Fafirruu Ilallah (kembalilah kepada
Allah)! Sebagaimana ketika Rasululah, Muhammad SAWb dipeluk oleh jibril
As, di gua kefanaan Hira’, “Bacalah dengan Nama Tuhanmu…”. Lalu Rasul
pun membacanya dengan Nama Tuhannya, dan nama itu tidak lain adalah
Allah. Rasul membaca dengan gemuruh Allah…Allah…Allah sampai sekujur
tubuh gemetar dalam kemajdzuban (ekstase Ilahiyah), tetapi justru itulah
rasulullah SAW bisa menirukan apa yang dituntun Jibril As.

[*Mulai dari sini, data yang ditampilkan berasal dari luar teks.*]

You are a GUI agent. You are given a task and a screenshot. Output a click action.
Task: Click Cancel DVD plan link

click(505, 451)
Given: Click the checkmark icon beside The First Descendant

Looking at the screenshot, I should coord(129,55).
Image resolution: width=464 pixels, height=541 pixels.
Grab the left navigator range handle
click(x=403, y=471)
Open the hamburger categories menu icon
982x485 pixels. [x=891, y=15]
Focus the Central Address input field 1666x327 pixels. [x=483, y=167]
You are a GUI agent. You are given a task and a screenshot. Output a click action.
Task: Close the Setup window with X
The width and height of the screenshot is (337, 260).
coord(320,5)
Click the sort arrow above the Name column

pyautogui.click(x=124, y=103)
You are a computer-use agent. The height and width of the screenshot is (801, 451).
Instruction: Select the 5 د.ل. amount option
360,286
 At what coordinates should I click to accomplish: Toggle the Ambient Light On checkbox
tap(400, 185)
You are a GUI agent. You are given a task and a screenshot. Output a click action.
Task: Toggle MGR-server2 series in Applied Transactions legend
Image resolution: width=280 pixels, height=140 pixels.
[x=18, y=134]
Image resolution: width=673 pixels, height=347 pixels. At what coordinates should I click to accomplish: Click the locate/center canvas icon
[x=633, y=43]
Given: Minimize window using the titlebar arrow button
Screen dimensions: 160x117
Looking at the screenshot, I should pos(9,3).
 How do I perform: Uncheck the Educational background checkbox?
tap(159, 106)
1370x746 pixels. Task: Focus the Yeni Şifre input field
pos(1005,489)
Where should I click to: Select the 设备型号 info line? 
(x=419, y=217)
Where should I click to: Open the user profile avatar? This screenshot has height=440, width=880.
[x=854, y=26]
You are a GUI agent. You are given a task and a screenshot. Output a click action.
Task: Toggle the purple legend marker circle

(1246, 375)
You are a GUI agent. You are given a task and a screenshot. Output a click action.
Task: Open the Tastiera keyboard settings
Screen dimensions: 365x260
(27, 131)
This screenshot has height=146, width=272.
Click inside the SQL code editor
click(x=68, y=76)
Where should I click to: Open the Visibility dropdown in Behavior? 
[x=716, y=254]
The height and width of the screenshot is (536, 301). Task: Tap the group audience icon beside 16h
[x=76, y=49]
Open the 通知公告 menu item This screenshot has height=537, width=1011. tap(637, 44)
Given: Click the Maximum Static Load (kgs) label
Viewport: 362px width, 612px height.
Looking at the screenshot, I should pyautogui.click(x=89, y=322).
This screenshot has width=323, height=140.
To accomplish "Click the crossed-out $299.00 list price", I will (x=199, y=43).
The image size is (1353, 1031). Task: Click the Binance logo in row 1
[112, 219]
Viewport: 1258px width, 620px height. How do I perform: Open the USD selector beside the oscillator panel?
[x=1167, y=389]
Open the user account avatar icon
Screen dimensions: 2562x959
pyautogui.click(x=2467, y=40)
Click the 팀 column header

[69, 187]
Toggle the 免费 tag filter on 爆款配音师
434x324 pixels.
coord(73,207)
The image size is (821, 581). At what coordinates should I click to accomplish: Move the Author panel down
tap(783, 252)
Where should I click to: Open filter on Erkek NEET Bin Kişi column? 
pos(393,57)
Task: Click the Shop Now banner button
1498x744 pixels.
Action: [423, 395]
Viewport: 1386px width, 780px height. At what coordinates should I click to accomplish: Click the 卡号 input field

Apakah Allah masih terus berubah diri Anda? Sesungguhnya yang berubah
itu adalah diri anda, bukan Allah. Asma’, Sifat, Af’aal, dan Dzatullah
tidak berubah selamanya, sejak dahulu hingga abadi kelak, Allah tetap
sebagaimana adaNya.
Apakah anda masih terus menggugat Allah
menggugat janji Allah, menggugat cintanya Allah? Padahal gugatan itu
adalah keresahan hawa nafsu anda, yang sangat pahit ketika menerima
kebenaran Allah. Dan gugatan itu akan berhenti ketika anda sudah mampu
menggugat diri anda sendiri. Sebab kesombongan intelektual anda,
kesombongan moral anda, kesombongan jabatan anda, kesombongan fasilitas
dan kekuasaan anda, kesombongan popularitas anda, hanyalah kotoran debu
yang membungkus diri anda, lalu anda duga itu sebagai kemuliaan, padahal
hakikatnya adalah kehinaan.
Apakah anda masih terus mencari
Allah? Padahal Allah tidak pernah hilang, Allah tidak ghaib, Allah juga
tidak pernah bergerak dari sisi anda. Hanya imajinasi liar andalah yang
melemparkan diri anda dalam hijab yang gelap sehingga anda merasa
kehilangan Allah.
Apakah anda juga masih menuntut sesuatu dari
Allah? Ini sungguh tidak sopan, tidak etis dan tidak punya adab di depan
Allah, karena anda pasti sangat mencurigai Allah, karena anda pasti
tidak yakin pada Allah. Apakah modal kita, bekal kita, prestasi amal
kita, sehingga kita punya hak menuntut Allah? Padahal kita tak pernah
memiliki modal, tak pernah berbuat, tak pernah membuat bekal. Sebab yang
menggerakkan kepatuhan, amal, taat, ibadah kita itu, Allah juga!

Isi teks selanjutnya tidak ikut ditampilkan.